> REQUIRED ACTION
Please keep to the lines below from the one with "This screenshot has width=1509, height=1049." through the one with "Viewport: 555px width, 272px height.", and restate them word for word, ends included.

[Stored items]
________

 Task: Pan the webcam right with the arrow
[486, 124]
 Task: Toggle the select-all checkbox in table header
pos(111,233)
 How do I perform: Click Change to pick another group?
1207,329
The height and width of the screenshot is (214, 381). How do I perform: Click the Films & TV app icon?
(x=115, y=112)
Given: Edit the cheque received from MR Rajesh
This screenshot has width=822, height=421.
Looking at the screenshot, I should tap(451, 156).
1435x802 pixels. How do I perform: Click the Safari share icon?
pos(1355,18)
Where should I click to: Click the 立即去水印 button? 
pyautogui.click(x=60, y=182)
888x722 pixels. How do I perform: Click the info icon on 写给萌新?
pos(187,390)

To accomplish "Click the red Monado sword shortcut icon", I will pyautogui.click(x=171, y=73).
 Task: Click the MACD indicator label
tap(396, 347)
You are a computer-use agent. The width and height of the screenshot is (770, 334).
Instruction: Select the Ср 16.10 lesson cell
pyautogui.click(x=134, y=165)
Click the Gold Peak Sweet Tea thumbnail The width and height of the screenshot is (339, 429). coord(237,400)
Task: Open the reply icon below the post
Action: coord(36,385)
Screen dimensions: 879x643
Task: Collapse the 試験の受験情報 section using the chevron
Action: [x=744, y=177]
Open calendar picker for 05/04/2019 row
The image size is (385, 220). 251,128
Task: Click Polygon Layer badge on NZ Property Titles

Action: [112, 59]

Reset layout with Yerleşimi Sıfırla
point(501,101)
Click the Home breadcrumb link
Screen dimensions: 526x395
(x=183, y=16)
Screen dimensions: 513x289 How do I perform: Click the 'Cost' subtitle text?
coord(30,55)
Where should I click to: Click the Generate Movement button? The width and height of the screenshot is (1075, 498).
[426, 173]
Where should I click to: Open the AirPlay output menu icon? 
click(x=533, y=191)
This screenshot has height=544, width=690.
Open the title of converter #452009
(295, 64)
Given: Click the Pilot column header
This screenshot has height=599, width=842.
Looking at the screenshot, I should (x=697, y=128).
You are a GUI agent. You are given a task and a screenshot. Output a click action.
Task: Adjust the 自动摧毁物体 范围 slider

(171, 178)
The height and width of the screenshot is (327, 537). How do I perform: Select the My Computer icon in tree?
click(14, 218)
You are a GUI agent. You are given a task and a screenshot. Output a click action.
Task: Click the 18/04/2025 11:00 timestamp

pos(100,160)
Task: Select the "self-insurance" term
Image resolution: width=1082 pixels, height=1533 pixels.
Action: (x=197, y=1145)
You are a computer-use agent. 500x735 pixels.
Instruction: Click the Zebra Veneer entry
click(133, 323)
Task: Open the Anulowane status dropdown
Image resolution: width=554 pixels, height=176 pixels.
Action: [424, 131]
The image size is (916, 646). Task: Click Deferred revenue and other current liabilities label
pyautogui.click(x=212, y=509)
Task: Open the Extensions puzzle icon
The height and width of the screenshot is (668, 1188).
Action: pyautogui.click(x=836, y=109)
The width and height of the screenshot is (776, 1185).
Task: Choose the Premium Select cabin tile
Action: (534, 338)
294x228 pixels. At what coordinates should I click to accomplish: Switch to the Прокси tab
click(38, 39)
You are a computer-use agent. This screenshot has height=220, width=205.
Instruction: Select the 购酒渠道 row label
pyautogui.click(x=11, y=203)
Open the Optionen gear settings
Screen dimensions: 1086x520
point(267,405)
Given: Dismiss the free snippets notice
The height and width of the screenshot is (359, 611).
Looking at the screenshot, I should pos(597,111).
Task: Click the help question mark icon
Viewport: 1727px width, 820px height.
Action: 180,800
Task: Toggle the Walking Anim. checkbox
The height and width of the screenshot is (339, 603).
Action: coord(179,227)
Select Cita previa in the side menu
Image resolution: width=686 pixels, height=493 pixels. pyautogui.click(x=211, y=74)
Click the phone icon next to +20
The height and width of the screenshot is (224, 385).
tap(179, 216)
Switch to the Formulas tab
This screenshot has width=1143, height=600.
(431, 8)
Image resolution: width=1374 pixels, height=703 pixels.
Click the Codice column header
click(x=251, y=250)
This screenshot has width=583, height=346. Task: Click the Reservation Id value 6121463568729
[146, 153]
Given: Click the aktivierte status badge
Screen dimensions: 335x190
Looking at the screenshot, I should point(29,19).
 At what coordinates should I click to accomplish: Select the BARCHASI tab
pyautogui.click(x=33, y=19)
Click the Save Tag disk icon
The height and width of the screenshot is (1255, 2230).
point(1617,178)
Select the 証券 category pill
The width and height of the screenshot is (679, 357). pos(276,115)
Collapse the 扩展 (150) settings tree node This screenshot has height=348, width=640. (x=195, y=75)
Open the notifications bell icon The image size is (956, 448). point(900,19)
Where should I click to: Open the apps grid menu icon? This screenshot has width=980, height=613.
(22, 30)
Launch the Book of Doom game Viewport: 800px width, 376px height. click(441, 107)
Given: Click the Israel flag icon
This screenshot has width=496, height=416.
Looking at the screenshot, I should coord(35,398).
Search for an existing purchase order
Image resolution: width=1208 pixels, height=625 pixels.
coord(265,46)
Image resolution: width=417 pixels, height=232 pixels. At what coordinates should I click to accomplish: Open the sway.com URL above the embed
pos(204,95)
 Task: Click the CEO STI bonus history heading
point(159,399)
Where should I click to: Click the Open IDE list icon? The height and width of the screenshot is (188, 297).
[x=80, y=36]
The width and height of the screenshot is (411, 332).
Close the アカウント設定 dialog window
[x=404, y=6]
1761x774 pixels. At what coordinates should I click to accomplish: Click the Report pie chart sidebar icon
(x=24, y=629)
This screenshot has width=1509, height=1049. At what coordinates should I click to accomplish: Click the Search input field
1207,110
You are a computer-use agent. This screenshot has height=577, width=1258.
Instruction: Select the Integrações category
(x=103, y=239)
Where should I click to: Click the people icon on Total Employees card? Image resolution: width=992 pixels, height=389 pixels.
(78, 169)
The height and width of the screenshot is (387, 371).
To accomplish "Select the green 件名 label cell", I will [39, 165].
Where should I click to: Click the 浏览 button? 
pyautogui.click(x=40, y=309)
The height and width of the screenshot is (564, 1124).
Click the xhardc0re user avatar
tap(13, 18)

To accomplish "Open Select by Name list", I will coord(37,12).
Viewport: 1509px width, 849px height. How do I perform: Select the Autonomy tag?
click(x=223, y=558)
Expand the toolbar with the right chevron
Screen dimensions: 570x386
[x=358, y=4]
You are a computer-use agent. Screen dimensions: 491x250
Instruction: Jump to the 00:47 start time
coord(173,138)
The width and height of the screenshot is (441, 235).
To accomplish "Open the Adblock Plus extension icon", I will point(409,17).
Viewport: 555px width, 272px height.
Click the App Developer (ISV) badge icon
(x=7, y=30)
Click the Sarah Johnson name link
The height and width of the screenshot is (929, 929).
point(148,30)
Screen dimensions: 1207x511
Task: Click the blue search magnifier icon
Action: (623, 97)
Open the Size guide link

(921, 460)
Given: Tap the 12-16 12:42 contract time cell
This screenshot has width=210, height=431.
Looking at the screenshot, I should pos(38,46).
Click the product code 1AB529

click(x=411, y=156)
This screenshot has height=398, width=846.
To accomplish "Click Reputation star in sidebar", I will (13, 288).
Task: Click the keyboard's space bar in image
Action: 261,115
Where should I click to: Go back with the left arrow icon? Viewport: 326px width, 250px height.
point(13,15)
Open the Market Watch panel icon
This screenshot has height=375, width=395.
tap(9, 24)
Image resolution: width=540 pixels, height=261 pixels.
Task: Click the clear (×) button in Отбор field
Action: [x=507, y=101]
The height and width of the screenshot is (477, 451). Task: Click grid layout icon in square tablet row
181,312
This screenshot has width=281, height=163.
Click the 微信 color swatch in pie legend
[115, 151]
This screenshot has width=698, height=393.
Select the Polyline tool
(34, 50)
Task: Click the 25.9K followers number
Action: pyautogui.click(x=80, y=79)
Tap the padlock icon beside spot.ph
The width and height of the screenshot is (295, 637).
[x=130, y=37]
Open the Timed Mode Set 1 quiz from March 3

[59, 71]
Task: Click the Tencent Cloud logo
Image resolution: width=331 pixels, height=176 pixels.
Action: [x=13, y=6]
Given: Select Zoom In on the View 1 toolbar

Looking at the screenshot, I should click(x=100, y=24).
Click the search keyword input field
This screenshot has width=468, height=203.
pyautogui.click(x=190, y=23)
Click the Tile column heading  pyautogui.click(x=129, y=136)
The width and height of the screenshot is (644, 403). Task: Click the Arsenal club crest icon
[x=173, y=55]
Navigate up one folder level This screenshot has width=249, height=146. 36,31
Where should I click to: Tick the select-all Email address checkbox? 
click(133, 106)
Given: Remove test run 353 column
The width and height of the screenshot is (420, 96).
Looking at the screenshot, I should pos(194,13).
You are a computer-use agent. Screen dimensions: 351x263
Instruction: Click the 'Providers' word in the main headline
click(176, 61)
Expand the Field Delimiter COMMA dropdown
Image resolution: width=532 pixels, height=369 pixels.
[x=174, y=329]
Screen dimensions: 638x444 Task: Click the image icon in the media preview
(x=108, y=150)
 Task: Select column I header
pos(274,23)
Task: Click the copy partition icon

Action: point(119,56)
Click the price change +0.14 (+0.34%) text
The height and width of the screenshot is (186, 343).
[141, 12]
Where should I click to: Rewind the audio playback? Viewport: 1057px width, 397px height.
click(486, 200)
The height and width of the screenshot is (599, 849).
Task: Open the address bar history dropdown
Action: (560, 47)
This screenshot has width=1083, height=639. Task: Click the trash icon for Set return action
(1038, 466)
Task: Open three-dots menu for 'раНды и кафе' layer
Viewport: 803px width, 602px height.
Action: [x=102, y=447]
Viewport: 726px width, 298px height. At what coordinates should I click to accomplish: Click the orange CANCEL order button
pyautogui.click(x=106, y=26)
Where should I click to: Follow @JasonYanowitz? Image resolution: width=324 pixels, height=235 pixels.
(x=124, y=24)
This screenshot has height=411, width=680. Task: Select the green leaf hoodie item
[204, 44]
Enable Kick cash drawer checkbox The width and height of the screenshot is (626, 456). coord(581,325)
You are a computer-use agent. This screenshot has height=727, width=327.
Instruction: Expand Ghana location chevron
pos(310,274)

________

> RESPONSE TO THE EXERCISE
This screenshot has width=1509, height=1049. At what coordinates should I click to accomplish: Click the Search input field
1207,110
You are a computer-use agent. This screenshot has height=577, width=1258.
Instruction: Select the Integrações category
(x=103, y=239)
Where should I click to: Click the people icon on Total Employees card? Image resolution: width=992 pixels, height=389 pixels.
(78, 169)
The height and width of the screenshot is (387, 371).
To accomplish "Select the green 件名 label cell", I will [39, 165].
Where should I click to: Click the 浏览 button? 
pyautogui.click(x=40, y=309)
The height and width of the screenshot is (564, 1124).
Click the xhardc0re user avatar
tap(13, 18)

To accomplish "Open Select by Name list", I will coord(37,12).
Viewport: 1509px width, 849px height. How do I perform: Select the Autonomy tag?
click(x=223, y=558)
Expand the toolbar with the right chevron
Screen dimensions: 570x386
[x=358, y=4]
You are a computer-use agent. Screen dimensions: 491x250
Instruction: Jump to the 00:47 start time
coord(173,138)
The width and height of the screenshot is (441, 235).
To accomplish "Open the Adblock Plus extension icon", I will point(409,17).
Viewport: 555px width, 272px height.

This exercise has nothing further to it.